[Extracted records]
● ● ● ● ● ● ●

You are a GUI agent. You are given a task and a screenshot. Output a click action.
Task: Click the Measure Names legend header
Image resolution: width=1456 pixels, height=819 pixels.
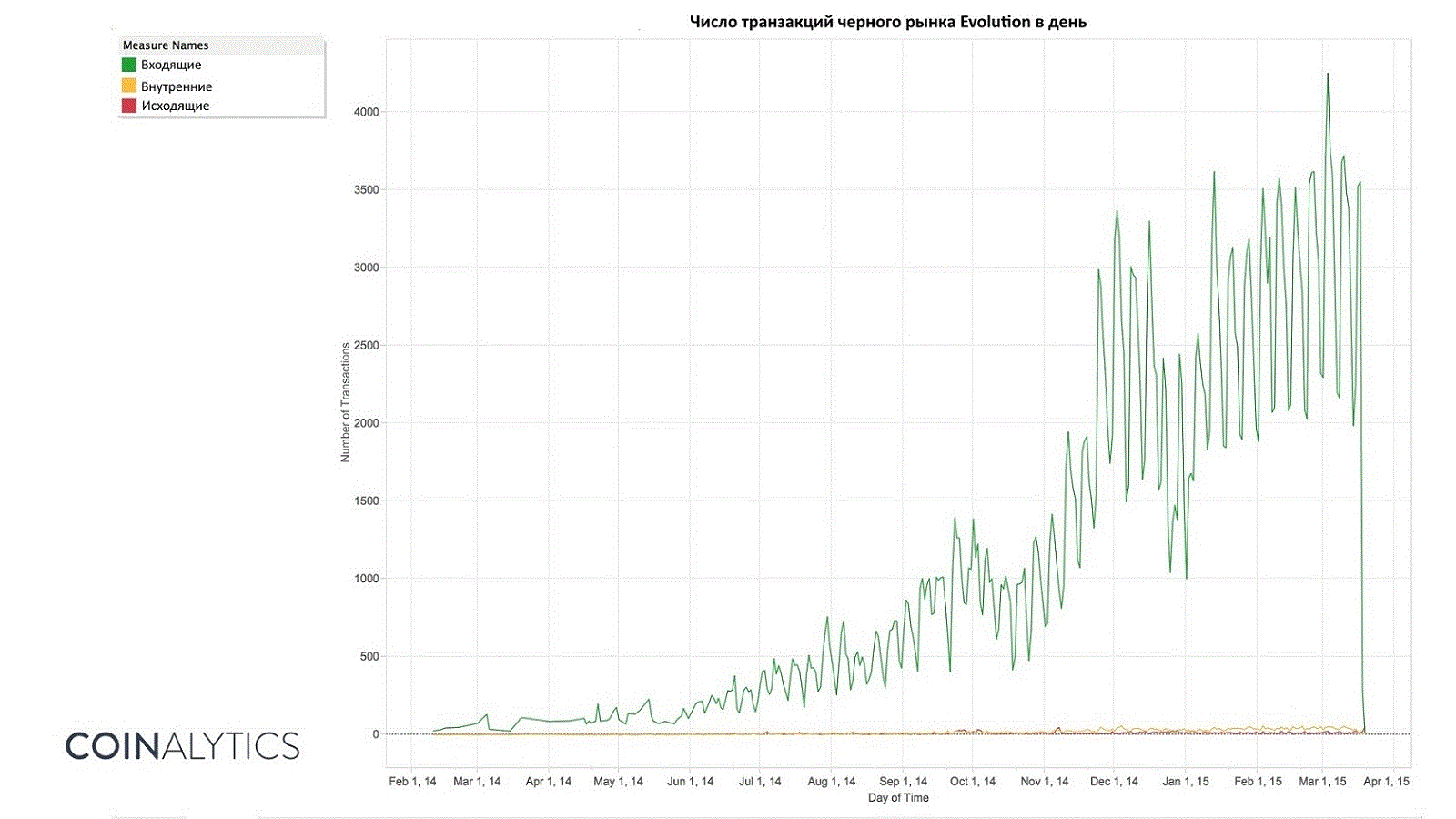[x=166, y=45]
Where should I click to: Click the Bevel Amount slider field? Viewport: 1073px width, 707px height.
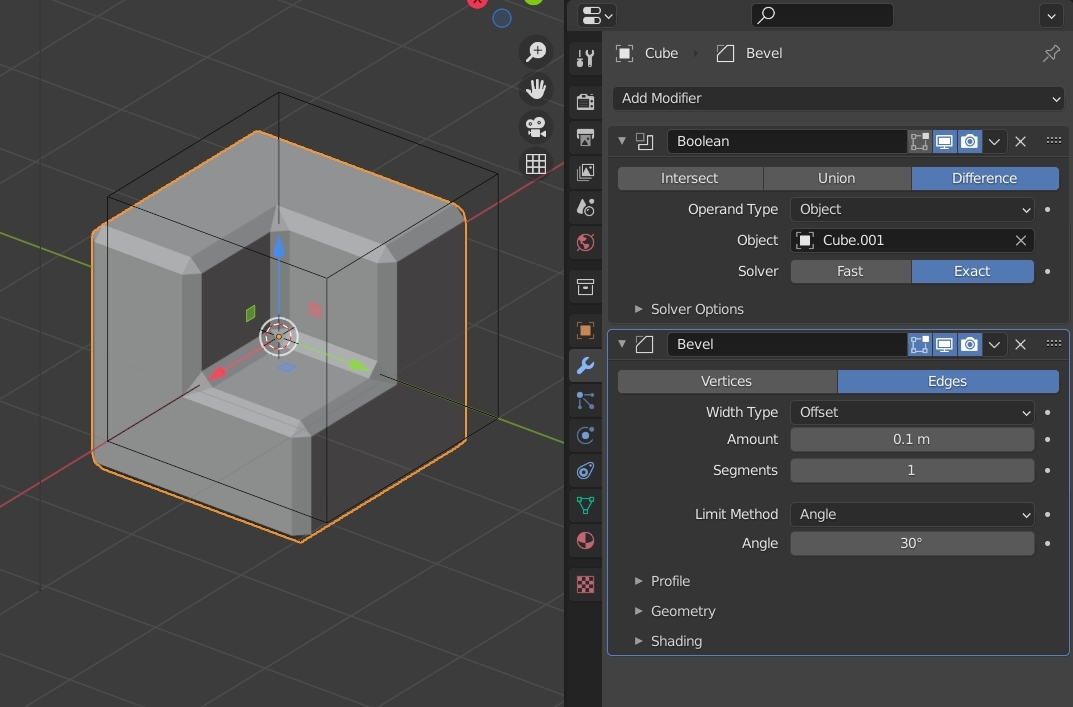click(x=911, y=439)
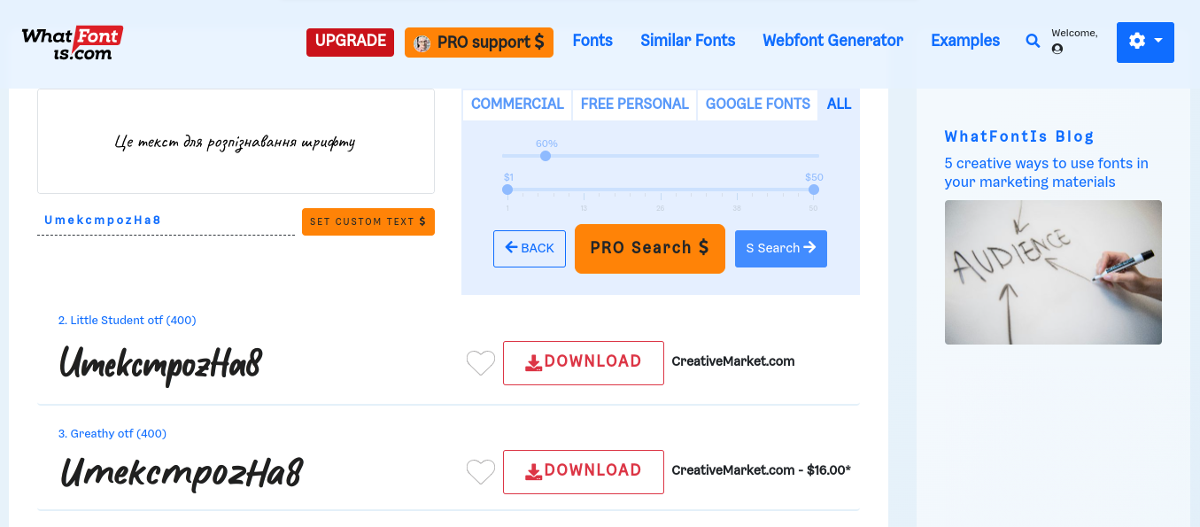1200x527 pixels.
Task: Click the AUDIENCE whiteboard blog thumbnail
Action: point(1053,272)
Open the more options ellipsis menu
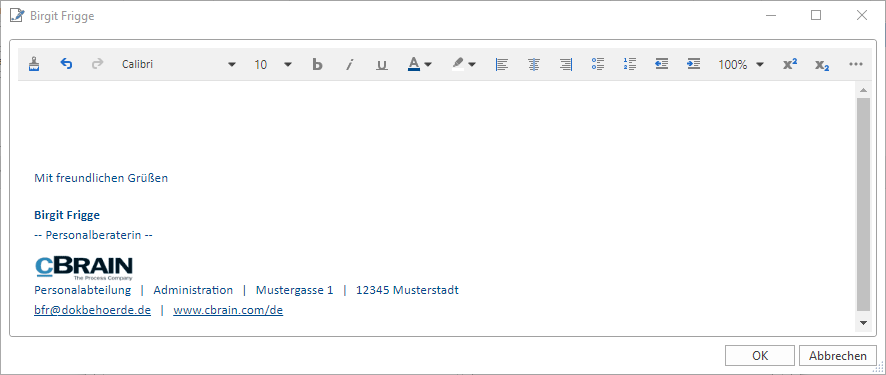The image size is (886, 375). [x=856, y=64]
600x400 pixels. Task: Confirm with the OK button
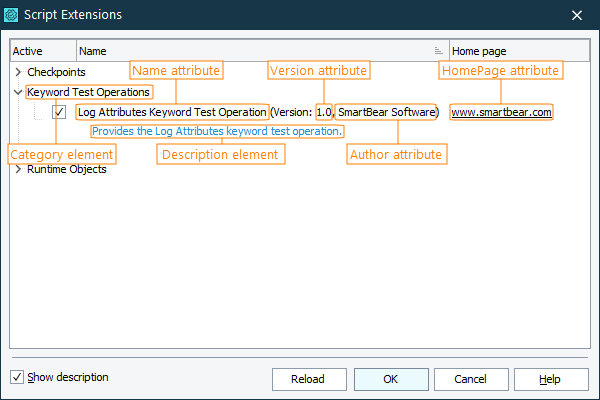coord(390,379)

● ● ● ● ● ● ●

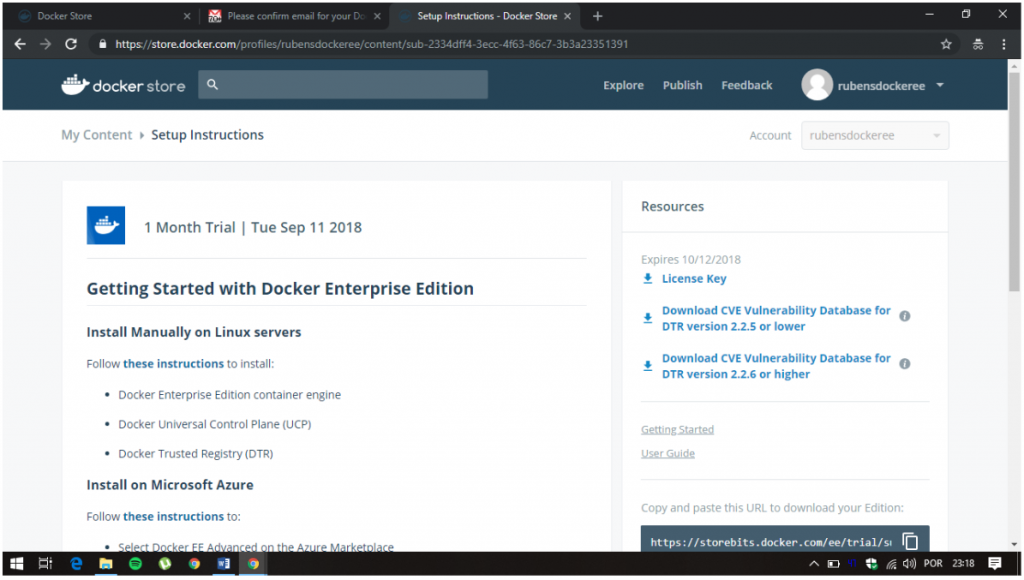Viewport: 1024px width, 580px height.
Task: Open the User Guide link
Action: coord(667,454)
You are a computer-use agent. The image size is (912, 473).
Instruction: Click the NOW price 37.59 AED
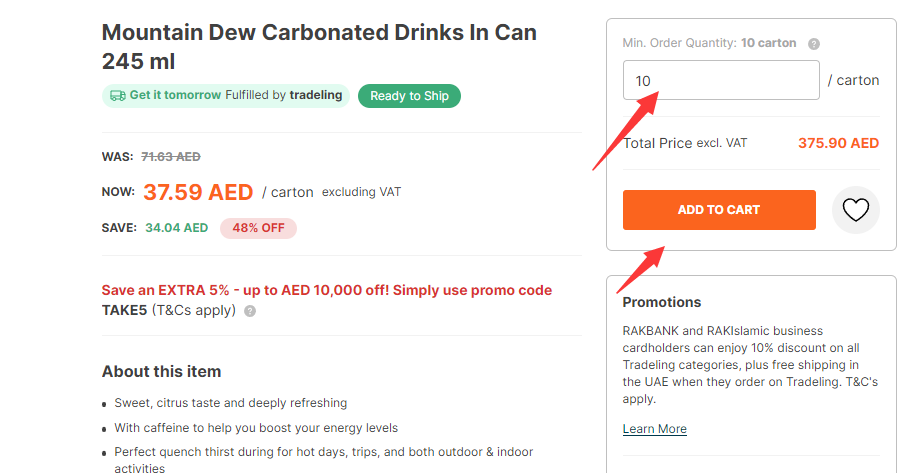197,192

● ● ● ● ● ● ●

Looking at the entries above, say how many lines contain the word "agent". Only the number is wanted.

2